En effet, les écus n’eurent bientôt plus que 2½ darahim d’argent et, lorsque Gerefaoui eut porté à 16000 écus l’affermage, se réservant en plus le droit de battre monnaie, la pièce tomba encore et les écus qu’on battait maintenant et qui étaient côtés à 6 darahim ne contenaient plus qu’un dirhem à peine d’argent.
Abd el Megid donna aux écus la forme des anciens écus-medjidieh; ceux de Soliman Abdallah se distinguaient par des lances entre-croisées et enjolivées de nombreux dessins.

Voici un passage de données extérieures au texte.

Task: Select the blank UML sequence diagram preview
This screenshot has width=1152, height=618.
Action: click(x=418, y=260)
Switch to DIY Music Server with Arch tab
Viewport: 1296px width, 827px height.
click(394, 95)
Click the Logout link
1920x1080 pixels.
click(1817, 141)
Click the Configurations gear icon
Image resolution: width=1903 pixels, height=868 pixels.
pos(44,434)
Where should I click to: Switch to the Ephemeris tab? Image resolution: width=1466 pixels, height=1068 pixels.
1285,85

Par cette réduction progressive de la réelle valeur des monnaies, les marchandises venant d’Egypte subirent une forte hausse.
Les toiles bleues qui servent à la confection des vêtements de femmes, vendues autrefois à ¾ d’écu la pièce, coûtent aujourd’hui 6 écus; 12 aunes de toile ordinaire se payaient 1 écu; maintenant 1 aune ½ se paie le même prix; une demi-livre de sucre coûte 1 écu, etc.
La comparaison des monnaies explique ces prix, d’autant plus que toutes les marchandises égyptiennes doivent être payées en anciennes monnaies.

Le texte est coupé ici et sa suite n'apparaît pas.